How to complete this task - Going line by line through the records below, count those with the word "News" and give only the count.

Supplied records -
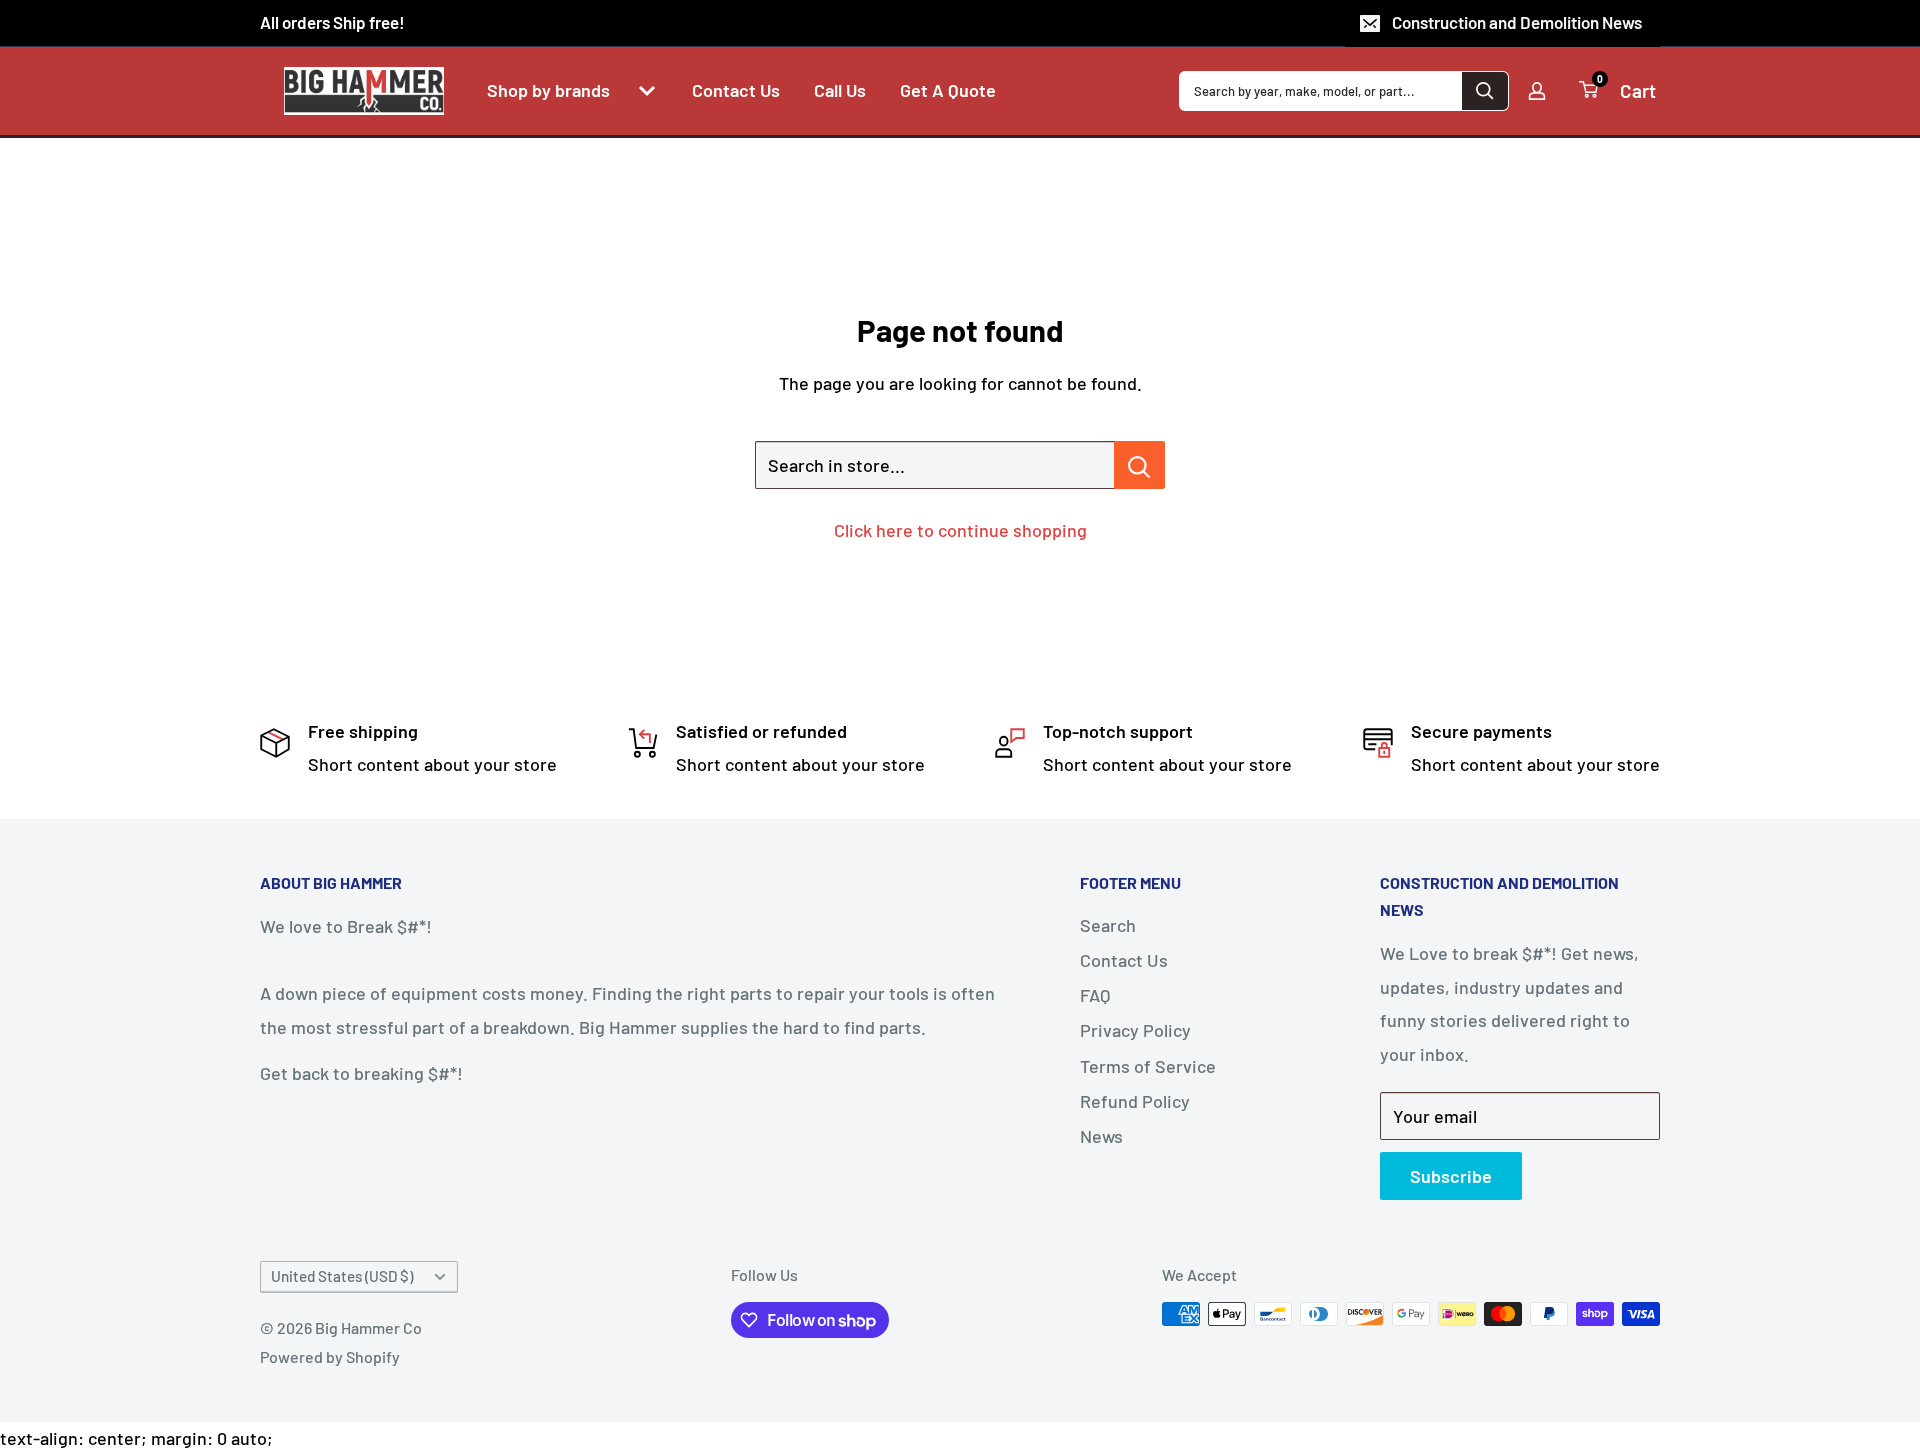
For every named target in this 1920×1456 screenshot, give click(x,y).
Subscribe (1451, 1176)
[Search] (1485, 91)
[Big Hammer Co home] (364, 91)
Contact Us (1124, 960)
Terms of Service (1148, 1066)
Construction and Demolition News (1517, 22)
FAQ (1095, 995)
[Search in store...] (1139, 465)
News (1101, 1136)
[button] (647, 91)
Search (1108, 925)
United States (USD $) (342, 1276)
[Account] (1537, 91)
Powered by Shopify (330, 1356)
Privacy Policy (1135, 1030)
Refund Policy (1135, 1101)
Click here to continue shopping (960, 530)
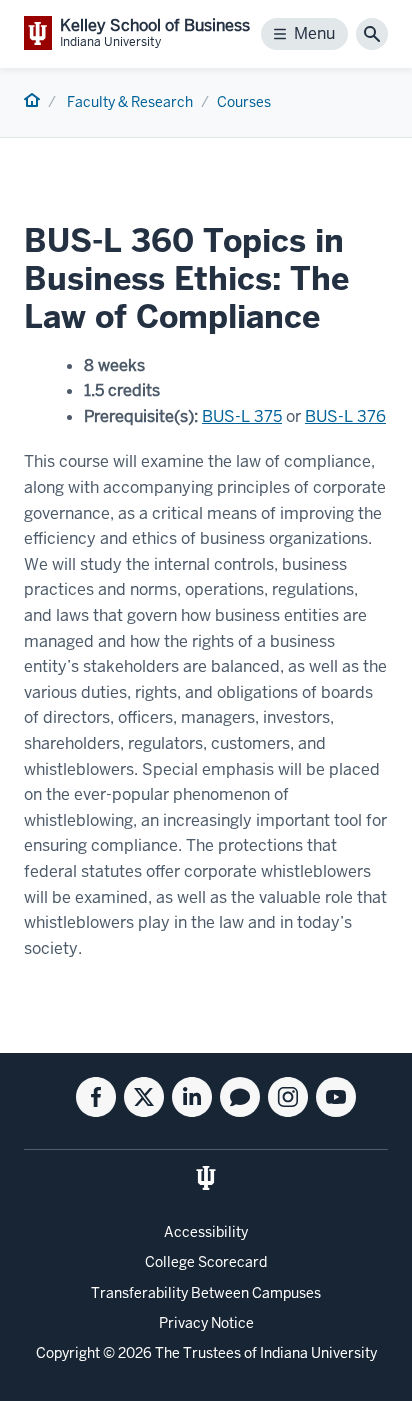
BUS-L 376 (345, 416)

Output - 2